Resource

Student activists have long fought for campuses and communities that are safe, diverse, and inclusive. Some institutions of higher education have responded to their call. At the same time, 26 states, as of June 2021, have introduced legislation or taken other steps to prohibit the teaching of critical race theory in K-12 schools or prevent teachers from meaningfully engaging their students on race, racism, and how young people can pursue justice. These actions, which happened in the wake of the incredible protests and mobilization for racial justice of the past year, underscore the need for higher education to affirm its role in creating a more just world.

Institutions must start by ensuring that all students, especially those from communities that remain underserved, can access the educational and economic opportunities that only higher education can provide. Funding formulas, such as those used in outcomes-based funding (OBF), are one way to prioritize fairness.

OBF makes a lot of sense in theory: The formulas incentivize institutions to improve by rewarding them for meeting specific goals. More than 30 states have implemented or are in the process of adopting policies that distribute funding to public colleges and universities based on student outcomes. But as research by The Education Trust shows, the funding formulas often harm rather than support the success of students of color and students from low-income backgrounds.

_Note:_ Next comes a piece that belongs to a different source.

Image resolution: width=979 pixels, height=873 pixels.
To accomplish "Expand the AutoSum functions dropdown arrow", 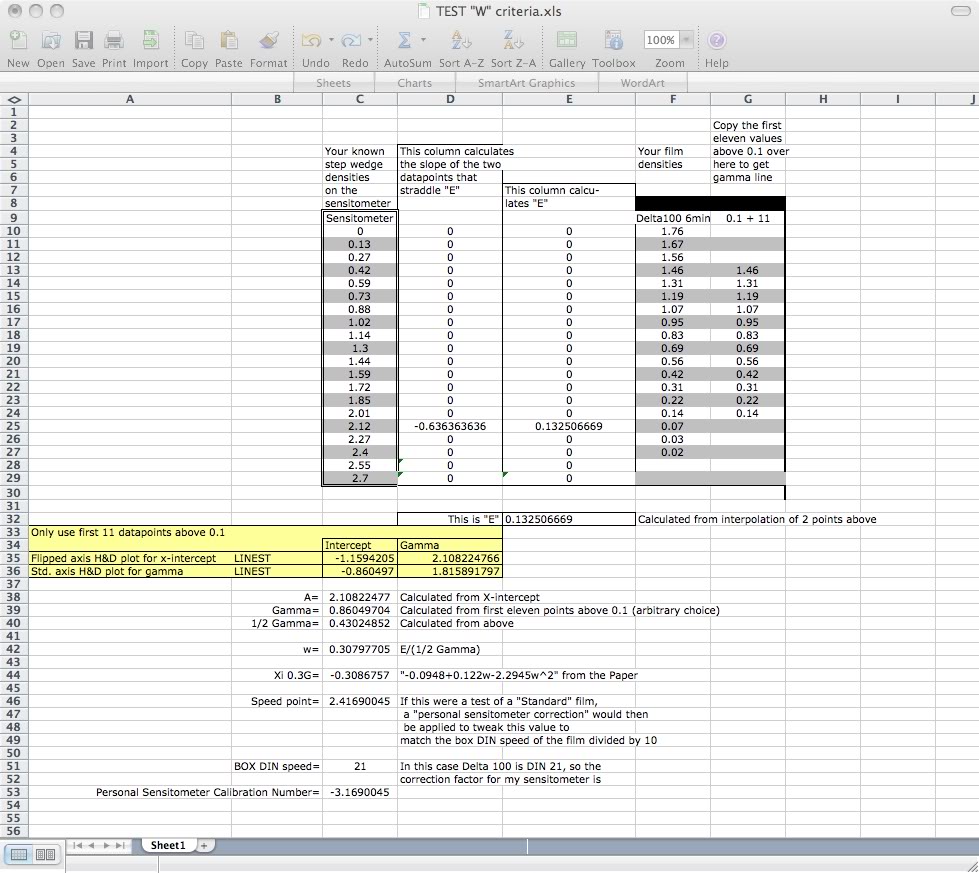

State funding disproportionately goes to institutions that already have more resources, like state flagships, which often under-enroll students from low-income backgrounds, Black students, and Latino students. Meanwhile, the institutions that enroll more of these students, such as community colleges, HBCUs and minority-serving institutions, and regional public colleges, receive much less under current OBF formulas, despite often needing more to support their underserved students, who’ve been shortchanged academically their entire lives. When states use metrics that fail to account for the inequities baked into higher education, their funding formulas punish institutions that serve more students of color and students from low-income backgrounds.

For example, Black student enrollment at four predominantly White institutions in Ohio actually decreased after the state implemented OBF in 2014. These institutions had representative shares of Black students before the policy went into place.

Other states have similar stories. In Illinois and Tennessee, OBF formulas are perpetuating decades-old disparities. But it doesn’t have to be that way. An OBF model that evaluates and funds institutions based on metrics that are founded on equity and provides institutions with enough resources to actually improve might serve students better and reduce disparities instead of reinforcing them. Those equity metrics should address both access and success and explicitly center students of color and students from low-income backgrounds. They should be designed and implemented with consideration for how inequities have limited students of color and students from low-income backgrounds, as well as the institutions they attend.

Beyond access and completion, how can states hold institutions accountable for ensuring success throughout a student’s college experience? Despite its promise of opportunity, higher education continues to fail far too many students of color, especially Black, Latino, Native, Pacific Islander, and underrepresented Asian American students, like Southeast Asian Americans.

A positive campus racial climate is critical to providing students of color their best opportunities to succeed in higher education. Campus environments should be safe, diverse, and inclusive of marginalized identities. Students of color must be treated fairly and feel a sense of belonging and respect in their academic and campus-based experiences and their interactions with faculty, staff, and peers.

That’s where OBF comes in. States can use OBF to reward institutions whose campuses affirm and embrace students of color and successfully educate all students on issues of race. States can identify baselines and incremental goals by using or establishing:

  • Recognized surveys on campus climate
  • Audits and assessments of faculty and staff diversity
  • Targeted student supports
  • Cultural and advocacy centers

Only four states currently require or allow institutions to adopt a measure of campus racial climate under OBF: Kansas, Pennsylvania, Rhode Island, and Tennessee. And, many of the actions institutions have taken in response to recent racial injustices are symbolic or fall short on preparing all students to help build better campuses and a better world. OBF is far from perfect, but when designed and implemented with a commitment to equity, it can be another tool to dismantle racist barriers and expand opportunity for people who have been excluded for far too long.